In the case of my Fiat, Proietti Brothers of Islington have had to wait three weeks: a relatively small, personal anecdote of the frustrations of Brexit. So why did a famous verse I learned at school come to mind? I’ll tell you why: because the worst government of most people’s lifetimes is ploughing on, pretending that it can make a success of a manifest disaster. And the Labour opposition refuses to challenge it on the biggest self-inflicted crisis of our time, tamely ruling out the obvious need to rejoin the single market and restore freedom of movement to businesses and citizens.

Now, although the economy is in a bad way, and affected by the consequences of Brexit at almost every turn – a dramatic rise in import prices is a direct consequence of Brexit, and explains why our inflation rate is stubbornly higher than that of our European neighbours – I do not for one moment wish to overdo the valley of death analogy. Nevertheless, it came to mind because there is something ineffably stubborn and crass about the refusal of our two major parties to recognise the scale of the disaster and conduct – or, in Labour’s case, advocate – an about-turn.

I referred in a recent column to a Federal Trust study by Prof Andrew Blick of King’s College London: 59% of respondents to a poll say Brexit has made Great Britain worse off; and 55% say Brexit was “a mistake”.

What should certainly make Keir Starmer sit up and take notice is that 46% of the so-called red-wall voters with whom he is so obsessed say Brexit was a mistake. But the study finds that although the Labour lead was 26% when voters were surveyed, it would have been 28% if Labour had had the courage to say Brexit was a mistake.

In such circumstances, although red-wall Brexit supporters would still be lingering, Blick’s findings suggest that Labour would still win all 42 red-wall seats!

Which brings me to a fine new book by the economist Russell Jones. Entitled The Tyranny of Nostalgia – Half a Century of British Economic Decline, it explains, among many other things, how “the end of the period under study saw the fabric of the UK’s economic and social infrastructure stretched dangerously thin”. Moreover, “Britain’s once proud and dominant manufacturing sector was permitted, and at times even encouraged, to wither away.”
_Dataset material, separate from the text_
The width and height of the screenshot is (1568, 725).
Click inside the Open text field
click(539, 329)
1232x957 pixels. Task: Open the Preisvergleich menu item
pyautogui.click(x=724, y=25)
This began with the shortsighted monetarist and high-exchange-rate experiment of the first Thatcher government, in 1979-83. In evidence to a parliamentary select committee, the then chair of ICI, John Harvey Jones, said: “Twenty per cent of our customer base in the United Kingdom disappeared.” Faced with the results of its culpable neglect of manufacturing, the Thatcher government looked to Europe, the single market and Japanese inward investment to recoup.
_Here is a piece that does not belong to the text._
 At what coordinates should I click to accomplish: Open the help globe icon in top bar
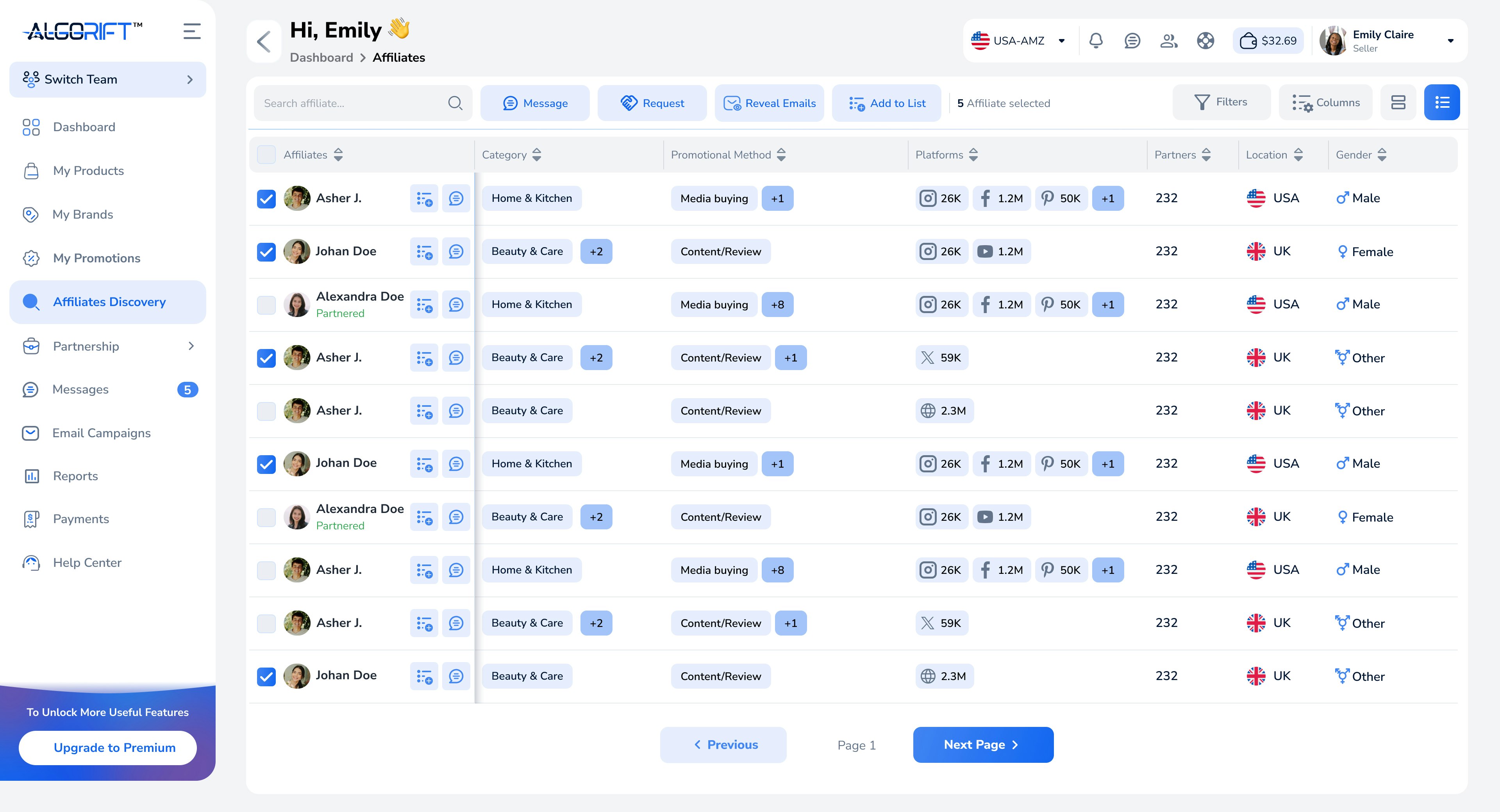click(x=1205, y=41)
All this has been thwarted by Brexit, so why don’t our major parties own up to the disaster?

Jones has an especially good analysis of the Brexit referendum and its aftermath. He notes: “The problem for both policymakers and businesses in July 2016 was that although leave had won, there was limited understanding of what exiting the EU meant in practice.”

Well, the understanding is less limited now. The only sympathy I have with most Brexiters is that, as Jones implies, they simply had no idea of what they were in for. Plainly, now, most people do, and rightly don’t like it.

At which point I should like to remind people that the Eurosceptics spent decades working their way towards a referendum; furthermore, when one Nigel Farage thought on the night that he had lost, he vowed to fight on. Remainers such as Starmer are being weak in bowing to the view that this country has to stick to the results of a “democratic” referendum that was conducted on false pretences and has proved to be a colossal mistake.

They are not leading us into the valley of death. But they are most certainly making us poorer.